*WHAT YOU SHOULD DO*:
Exactness is required. Restate every entry as written.

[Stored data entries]
[Start of section]

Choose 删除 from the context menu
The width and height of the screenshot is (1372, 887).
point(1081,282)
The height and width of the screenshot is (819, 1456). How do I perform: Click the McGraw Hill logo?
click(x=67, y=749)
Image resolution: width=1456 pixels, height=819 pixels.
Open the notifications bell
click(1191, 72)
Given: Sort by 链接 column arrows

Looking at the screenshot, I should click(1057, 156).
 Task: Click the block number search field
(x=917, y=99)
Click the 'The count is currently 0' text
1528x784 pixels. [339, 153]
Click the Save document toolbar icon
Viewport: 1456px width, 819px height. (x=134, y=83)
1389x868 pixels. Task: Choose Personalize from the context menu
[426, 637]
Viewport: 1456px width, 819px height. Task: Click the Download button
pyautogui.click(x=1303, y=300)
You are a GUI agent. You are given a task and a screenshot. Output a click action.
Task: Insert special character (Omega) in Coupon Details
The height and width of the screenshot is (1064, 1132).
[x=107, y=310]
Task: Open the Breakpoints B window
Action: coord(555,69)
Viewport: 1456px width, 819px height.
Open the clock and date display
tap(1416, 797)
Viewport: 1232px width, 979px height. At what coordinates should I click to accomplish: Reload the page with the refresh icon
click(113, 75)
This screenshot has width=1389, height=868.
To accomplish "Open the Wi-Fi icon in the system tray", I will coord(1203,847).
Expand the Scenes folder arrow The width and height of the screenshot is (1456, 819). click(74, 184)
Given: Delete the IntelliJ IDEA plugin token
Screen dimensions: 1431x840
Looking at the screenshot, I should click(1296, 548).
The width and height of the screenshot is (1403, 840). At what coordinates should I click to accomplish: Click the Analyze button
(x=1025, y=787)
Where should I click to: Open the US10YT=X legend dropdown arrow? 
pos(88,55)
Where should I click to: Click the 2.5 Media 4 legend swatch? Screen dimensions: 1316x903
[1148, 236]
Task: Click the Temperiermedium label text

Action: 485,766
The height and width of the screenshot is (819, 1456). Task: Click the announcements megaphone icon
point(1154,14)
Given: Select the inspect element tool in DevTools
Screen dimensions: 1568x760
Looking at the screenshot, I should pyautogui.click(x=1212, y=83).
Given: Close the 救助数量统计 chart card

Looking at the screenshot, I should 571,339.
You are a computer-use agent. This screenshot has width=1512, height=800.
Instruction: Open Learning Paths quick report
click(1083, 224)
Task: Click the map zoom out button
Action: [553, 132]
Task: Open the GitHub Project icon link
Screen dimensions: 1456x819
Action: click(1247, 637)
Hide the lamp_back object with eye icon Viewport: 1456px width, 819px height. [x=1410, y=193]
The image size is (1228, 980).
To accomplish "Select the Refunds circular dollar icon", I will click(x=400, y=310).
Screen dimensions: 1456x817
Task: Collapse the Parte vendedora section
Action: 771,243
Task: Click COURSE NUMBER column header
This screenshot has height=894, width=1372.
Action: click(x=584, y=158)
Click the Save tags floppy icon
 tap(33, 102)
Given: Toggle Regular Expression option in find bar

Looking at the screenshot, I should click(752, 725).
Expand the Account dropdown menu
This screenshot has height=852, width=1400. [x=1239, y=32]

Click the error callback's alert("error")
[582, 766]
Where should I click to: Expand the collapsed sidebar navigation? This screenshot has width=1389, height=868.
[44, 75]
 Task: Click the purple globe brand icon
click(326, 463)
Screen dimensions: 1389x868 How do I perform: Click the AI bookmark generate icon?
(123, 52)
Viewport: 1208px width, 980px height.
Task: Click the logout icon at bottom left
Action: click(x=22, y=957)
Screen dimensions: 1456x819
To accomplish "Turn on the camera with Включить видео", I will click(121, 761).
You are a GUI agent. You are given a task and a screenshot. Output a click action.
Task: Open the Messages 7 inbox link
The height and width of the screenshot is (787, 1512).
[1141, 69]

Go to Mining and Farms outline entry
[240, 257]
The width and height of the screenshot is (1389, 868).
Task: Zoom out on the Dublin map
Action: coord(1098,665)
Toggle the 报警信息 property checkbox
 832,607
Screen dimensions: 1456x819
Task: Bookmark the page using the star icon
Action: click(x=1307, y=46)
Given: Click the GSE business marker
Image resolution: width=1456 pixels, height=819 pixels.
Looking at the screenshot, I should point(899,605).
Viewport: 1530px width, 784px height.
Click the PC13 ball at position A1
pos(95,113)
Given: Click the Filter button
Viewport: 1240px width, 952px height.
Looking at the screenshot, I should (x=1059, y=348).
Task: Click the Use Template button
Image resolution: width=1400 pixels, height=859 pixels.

[End of section]

*ANSWER*:
Choose 删除 from the context menu
The width and height of the screenshot is (1372, 887).
point(1081,282)
The height and width of the screenshot is (819, 1456). How do I perform: Click the McGraw Hill logo?
click(x=67, y=749)
Image resolution: width=1456 pixels, height=819 pixels.
Open the notifications bell
click(1191, 72)
Given: Sort by 链接 column arrows

Looking at the screenshot, I should click(1057, 156).
 Task: Click the block number search field
(x=917, y=99)
Click the 'The count is currently 0' text
1528x784 pixels. [339, 153]
Click the Save document toolbar icon
Viewport: 1456px width, 819px height. (x=134, y=83)
1389x868 pixels. Task: Choose Personalize from the context menu
[426, 637]
Viewport: 1456px width, 819px height. Task: Click the Download button
pyautogui.click(x=1303, y=300)
You are a GUI agent. You are given a task and a screenshot. Output a click action.
Task: Insert special character (Omega) in Coupon Details
The height and width of the screenshot is (1064, 1132).
[x=107, y=310]
Task: Open the Breakpoints B window
Action: coord(555,69)
Viewport: 1456px width, 819px height.
Open the clock and date display
tap(1416, 797)
Viewport: 1232px width, 979px height. At what coordinates should I click to accomplish: Reload the page with the refresh icon
click(113, 75)
This screenshot has width=1389, height=868.
To accomplish "Open the Wi-Fi icon in the system tray", I will coord(1203,847).
Expand the Scenes folder arrow The width and height of the screenshot is (1456, 819). click(74, 184)
Given: Delete the IntelliJ IDEA plugin token
Screen dimensions: 1431x840
Looking at the screenshot, I should click(1296, 548).
The width and height of the screenshot is (1403, 840). At what coordinates should I click to accomplish: Click the Analyze button
(x=1025, y=787)
Where should I click to: Open the US10YT=X legend dropdown arrow? 
pos(88,55)
Where should I click to: Click the 2.5 Media 4 legend swatch? Screen dimensions: 1316x903
[1148, 236]
Task: Click the Temperiermedium label text

Action: 485,766
The height and width of the screenshot is (819, 1456). Task: Click the announcements megaphone icon
point(1154,14)
Given: Select the inspect element tool in DevTools
Screen dimensions: 1568x760
Looking at the screenshot, I should pyautogui.click(x=1212, y=83).
Given: Close the 救助数量统计 chart card

Looking at the screenshot, I should 571,339.
You are a computer-use agent. This screenshot has width=1512, height=800.
Instruction: Open Learning Paths quick report
click(1083, 224)
Task: Click the map zoom out button
Action: [553, 132]
Task: Open the GitHub Project icon link
Screen dimensions: 1456x819
Action: click(1247, 637)
Hide the lamp_back object with eye icon Viewport: 1456px width, 819px height. [x=1410, y=193]
The image size is (1228, 980).
To accomplish "Select the Refunds circular dollar icon", I will click(x=400, y=310).
Screen dimensions: 1456x817
Task: Collapse the Parte vendedora section
Action: 771,243
Task: Click COURSE NUMBER column header
This screenshot has height=894, width=1372.
Action: click(x=584, y=158)
Click the Save tags floppy icon
 tap(33, 102)
Given: Toggle Regular Expression option in find bar

Looking at the screenshot, I should click(752, 725).
Expand the Account dropdown menu
This screenshot has height=852, width=1400. [x=1239, y=32]

Click the error callback's alert("error")
[582, 766]
Where should I click to: Expand the collapsed sidebar navigation? This screenshot has width=1389, height=868.
[44, 75]
 Task: Click the purple globe brand icon
click(326, 463)
Screen dimensions: 1389x868 How do I perform: Click the AI bookmark generate icon?
(123, 52)
Viewport: 1208px width, 980px height.
Task: Click the logout icon at bottom left
Action: click(x=22, y=957)
Screen dimensions: 1456x819
To accomplish "Turn on the camera with Включить видео", I will click(121, 761).
You are a GUI agent. You are given a task and a screenshot. Output a click action.
Task: Open the Messages 7 inbox link
The height and width of the screenshot is (787, 1512).
[1141, 69]

Go to Mining and Farms outline entry
[240, 257]
The width and height of the screenshot is (1389, 868).
Task: Zoom out on the Dublin map
Action: coord(1098,665)
Toggle the 报警信息 property checkbox
 832,607
Screen dimensions: 1456x819
Task: Bookmark the page using the star icon
Action: click(x=1307, y=46)
Given: Click the GSE business marker
Image resolution: width=1456 pixels, height=819 pixels.
Looking at the screenshot, I should point(899,605).
Viewport: 1530px width, 784px height.
Click the PC13 ball at position A1
pos(95,113)
Given: Click the Filter button
Viewport: 1240px width, 952px height.
Looking at the screenshot, I should (x=1059, y=348).
Task: Click the Use Template button
Image resolution: width=1400 pixels, height=859 pixels.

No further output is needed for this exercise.